2011 Fiscal Year Annual Research Report
組織化学と樹幹の振動現象による心材形成過程のモニタリング
Project/Area Number |
23380105
|
Research Institution | Forestry and Forest Products Research Institute |
Principal Investigator |
中田 了五 独立行政法人森林総合研究所, 林木育種センター, 課長 (60370847)
|
Co-Investigator(Kenkyū-buntansha) |
佐野 雄三 北海道大学, 大学院・農学研究院, 講師 (90226043)
黒田 克史 独立行政法人森林総合研究所, 木材特性研究領域, 主任研究員 (90399379)
船田 良 東京農工大学, 大学院・農学研究院, 教授 (20192734)
今井 貴規 名古屋大学, 大学院・生命農学研究科, 准教授 (20252281)
|
Keywords | 植物 / 樹木 / 心材形成 / 組織化学 / 振動 |
Research Abstract |
心材の形成機構を明らかにするために心材の形成過程を総合的にかつ詳細に解析することを目的に、本研究では心材の形成に伴い木部に生じる変化を四要素に大別して各要素に対するモニタリング技術の開発を行う。23年度はスギとカラマツを材料にモニタリングの手法開発を中心に研究を行った。 1放射組織柔細胞の細胞死の過程の組織化学的可視化 核の形態、貯蔵物質(デンプン及び脂質)の存在、心材成分の分布の同時モニタリングのために、各種染色法と自家蛍光による観察を行った。自家蛍光により心材成分もしくはその前駆体と考えられる物質が観察され、各種染色法によって観察できる心材化の進行と整合した。 2組織化学による心材成分のin situ localization GC-MS等により、心材成分の樹幹内放射方向分布の定量と心材成分の決定を行い、その化学構造から前駆体及び誘導体を予測し、それらの標品を用いてin situ localizationのための基礎データを得た。 3樹幹の振動現象による水分状態の変化の非破壊モニタリング 樹幹の振動を強制的に励起して振動を観測する方法について、メーカーデモ等により機器の選定のための基礎データの収集を行った。
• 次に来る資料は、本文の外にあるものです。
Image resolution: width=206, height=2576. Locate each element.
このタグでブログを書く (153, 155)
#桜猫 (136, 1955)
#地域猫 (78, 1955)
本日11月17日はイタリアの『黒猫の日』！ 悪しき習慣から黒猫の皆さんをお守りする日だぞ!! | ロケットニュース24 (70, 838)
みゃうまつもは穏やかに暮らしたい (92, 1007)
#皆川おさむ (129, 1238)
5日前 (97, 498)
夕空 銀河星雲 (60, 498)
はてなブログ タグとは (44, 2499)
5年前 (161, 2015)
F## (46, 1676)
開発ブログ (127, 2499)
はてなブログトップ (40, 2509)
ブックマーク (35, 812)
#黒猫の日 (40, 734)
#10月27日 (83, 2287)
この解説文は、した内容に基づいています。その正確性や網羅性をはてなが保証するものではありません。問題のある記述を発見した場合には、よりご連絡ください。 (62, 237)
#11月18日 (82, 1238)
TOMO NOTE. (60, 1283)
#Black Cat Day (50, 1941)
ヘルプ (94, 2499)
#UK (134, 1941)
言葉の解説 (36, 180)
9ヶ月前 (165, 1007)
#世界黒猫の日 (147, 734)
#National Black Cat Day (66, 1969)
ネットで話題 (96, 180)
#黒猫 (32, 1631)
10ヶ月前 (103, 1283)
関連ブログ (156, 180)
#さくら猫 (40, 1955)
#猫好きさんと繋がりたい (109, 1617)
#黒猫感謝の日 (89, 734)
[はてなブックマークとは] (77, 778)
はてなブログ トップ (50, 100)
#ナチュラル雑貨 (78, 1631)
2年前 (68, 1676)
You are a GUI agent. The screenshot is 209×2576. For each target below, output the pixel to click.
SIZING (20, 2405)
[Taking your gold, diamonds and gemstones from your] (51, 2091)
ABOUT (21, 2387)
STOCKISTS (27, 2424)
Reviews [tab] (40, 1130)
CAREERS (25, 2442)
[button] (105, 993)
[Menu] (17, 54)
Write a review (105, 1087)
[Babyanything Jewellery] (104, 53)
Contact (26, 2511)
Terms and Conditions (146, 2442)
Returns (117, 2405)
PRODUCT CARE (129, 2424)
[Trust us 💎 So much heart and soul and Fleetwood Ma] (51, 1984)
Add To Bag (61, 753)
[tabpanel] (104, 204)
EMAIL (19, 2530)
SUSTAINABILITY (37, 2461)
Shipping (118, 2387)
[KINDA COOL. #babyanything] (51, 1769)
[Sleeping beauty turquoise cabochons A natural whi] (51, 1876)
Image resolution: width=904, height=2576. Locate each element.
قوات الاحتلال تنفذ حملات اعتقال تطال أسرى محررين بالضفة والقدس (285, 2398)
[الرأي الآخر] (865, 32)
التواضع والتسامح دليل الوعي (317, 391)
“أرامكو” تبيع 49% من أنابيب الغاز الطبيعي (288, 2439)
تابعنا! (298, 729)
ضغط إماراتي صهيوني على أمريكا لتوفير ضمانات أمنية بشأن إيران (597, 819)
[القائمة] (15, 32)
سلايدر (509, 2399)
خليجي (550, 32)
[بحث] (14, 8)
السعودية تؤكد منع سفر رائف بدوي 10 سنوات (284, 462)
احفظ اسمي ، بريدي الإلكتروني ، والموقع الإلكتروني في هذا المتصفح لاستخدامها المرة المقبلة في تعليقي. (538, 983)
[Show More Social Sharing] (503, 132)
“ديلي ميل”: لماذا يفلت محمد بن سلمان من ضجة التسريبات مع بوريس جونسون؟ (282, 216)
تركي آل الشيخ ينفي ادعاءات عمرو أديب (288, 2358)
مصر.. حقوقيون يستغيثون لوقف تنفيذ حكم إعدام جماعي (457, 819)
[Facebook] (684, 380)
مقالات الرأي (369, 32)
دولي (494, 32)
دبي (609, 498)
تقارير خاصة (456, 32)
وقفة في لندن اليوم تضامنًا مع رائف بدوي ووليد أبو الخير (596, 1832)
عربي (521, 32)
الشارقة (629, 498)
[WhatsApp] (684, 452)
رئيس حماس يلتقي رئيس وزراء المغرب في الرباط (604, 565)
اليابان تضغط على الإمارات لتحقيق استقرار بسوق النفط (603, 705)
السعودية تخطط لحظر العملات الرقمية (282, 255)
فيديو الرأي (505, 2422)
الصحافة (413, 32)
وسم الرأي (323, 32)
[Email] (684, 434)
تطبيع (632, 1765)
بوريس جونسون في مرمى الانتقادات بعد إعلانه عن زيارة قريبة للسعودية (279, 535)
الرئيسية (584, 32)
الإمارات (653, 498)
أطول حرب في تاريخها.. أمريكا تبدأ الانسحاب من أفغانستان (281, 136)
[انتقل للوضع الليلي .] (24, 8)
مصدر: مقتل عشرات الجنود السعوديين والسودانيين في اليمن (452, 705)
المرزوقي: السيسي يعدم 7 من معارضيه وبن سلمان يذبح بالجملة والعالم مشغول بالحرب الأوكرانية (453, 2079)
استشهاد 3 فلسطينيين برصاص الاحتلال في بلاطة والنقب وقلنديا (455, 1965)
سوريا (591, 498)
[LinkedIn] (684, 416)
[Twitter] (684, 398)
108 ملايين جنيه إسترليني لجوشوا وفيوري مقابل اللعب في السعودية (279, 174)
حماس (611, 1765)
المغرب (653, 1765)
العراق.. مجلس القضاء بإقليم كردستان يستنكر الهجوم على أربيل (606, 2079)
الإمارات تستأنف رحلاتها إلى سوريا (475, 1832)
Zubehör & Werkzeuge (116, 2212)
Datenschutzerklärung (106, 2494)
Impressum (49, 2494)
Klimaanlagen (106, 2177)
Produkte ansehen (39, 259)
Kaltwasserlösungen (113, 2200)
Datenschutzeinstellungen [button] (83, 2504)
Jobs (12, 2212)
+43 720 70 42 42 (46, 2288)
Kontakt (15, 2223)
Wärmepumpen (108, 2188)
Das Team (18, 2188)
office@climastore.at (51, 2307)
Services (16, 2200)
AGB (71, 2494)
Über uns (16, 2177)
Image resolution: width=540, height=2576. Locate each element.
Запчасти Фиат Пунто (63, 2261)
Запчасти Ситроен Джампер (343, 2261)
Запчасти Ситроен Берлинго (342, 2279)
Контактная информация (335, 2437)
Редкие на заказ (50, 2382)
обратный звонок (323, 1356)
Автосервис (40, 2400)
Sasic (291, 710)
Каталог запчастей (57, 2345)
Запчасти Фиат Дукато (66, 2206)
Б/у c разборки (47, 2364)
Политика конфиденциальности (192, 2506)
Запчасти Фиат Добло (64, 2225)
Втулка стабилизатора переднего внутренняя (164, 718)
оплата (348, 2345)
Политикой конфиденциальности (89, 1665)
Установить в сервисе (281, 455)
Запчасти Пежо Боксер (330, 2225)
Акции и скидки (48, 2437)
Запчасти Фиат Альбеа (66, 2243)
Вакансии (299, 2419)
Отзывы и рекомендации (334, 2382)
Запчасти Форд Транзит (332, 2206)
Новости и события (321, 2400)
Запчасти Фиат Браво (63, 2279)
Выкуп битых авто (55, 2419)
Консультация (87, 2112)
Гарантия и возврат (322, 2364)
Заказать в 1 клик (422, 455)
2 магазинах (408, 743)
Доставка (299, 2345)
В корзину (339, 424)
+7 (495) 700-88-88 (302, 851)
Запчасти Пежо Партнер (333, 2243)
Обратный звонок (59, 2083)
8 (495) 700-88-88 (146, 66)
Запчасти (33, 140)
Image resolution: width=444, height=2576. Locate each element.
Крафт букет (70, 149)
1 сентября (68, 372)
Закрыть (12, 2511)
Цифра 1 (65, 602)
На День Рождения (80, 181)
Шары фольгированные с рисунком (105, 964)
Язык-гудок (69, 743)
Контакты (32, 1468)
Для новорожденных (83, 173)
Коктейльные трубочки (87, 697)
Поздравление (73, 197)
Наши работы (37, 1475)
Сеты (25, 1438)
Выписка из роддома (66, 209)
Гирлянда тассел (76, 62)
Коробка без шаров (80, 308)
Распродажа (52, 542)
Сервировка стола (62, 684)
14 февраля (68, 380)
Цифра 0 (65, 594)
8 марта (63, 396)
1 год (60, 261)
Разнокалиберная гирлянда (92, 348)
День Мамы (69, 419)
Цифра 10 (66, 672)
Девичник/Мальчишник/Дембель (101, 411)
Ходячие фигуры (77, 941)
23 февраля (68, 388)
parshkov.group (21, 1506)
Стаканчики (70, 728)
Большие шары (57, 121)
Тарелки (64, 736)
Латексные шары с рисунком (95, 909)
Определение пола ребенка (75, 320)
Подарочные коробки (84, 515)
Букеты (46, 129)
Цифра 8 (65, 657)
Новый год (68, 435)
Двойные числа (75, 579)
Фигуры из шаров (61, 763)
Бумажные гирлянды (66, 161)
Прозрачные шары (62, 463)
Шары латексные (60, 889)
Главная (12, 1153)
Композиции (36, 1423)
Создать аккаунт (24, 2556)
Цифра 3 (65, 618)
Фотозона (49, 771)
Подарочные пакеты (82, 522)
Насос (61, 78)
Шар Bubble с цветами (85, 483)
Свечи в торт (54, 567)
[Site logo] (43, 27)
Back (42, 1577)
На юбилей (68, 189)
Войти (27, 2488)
さらに、既存のモニタリング手法である横打撃共振法による実用的な高精度化を試みた。交流電圧を利用して生立木樹幹のインピーダンスを測定することによる水分状態モニタリング手法開発に着手し、モニタリングを実施した。 4細胞壁の変化における芳香族物質堆積過程の動的追跡 仮道管及び放射柔細胞の細胞壁、特に壁孔壁への芳香族物質の堆積とその物質の輸送体の観察を、高解像度電子顕微鏡・紫外線顕微鏡・共焦点レーザー走査顕微鏡・組織化学的染色法を利用して行った。カラマツでは、壁孔壁上の堆積物が主要心材成分であるフラボノイドとは異なることが示唆された。
|
Current Status of Research Progress |
Current Status of Research Progress
2: Research has progressed on the whole more than it was originally planned.
Reason
東日本大震災の影響により補助金の入金や研究の進行が遅れるなどの障害があったものの、モニタリング手法の開発のための基礎データの収集が達成できた。よって、24年度からモニタリングの本格的実施が可能となったため、おおむね順調と評価した。
|
Strategy for Future Research Activity |
定期的な非破壊での樹幹振動測定と試料のサンプリングを実施する。23年度に引き続き組織化学的観察手法の検討を進め、さらにサンプリング試料の観察を実施して心材形成の季節変化のモニタリングを行う。細胞死と心材成分in situ localizationの同時観察の可能性が高いことがわかったため、木材細胞イメージングの専門家を新たに研究分担者として加え、精力的に研究を進めることとする。また電気的な樹幹水分非破壊モニタリングのため、新たに連携研究者を加えることとする。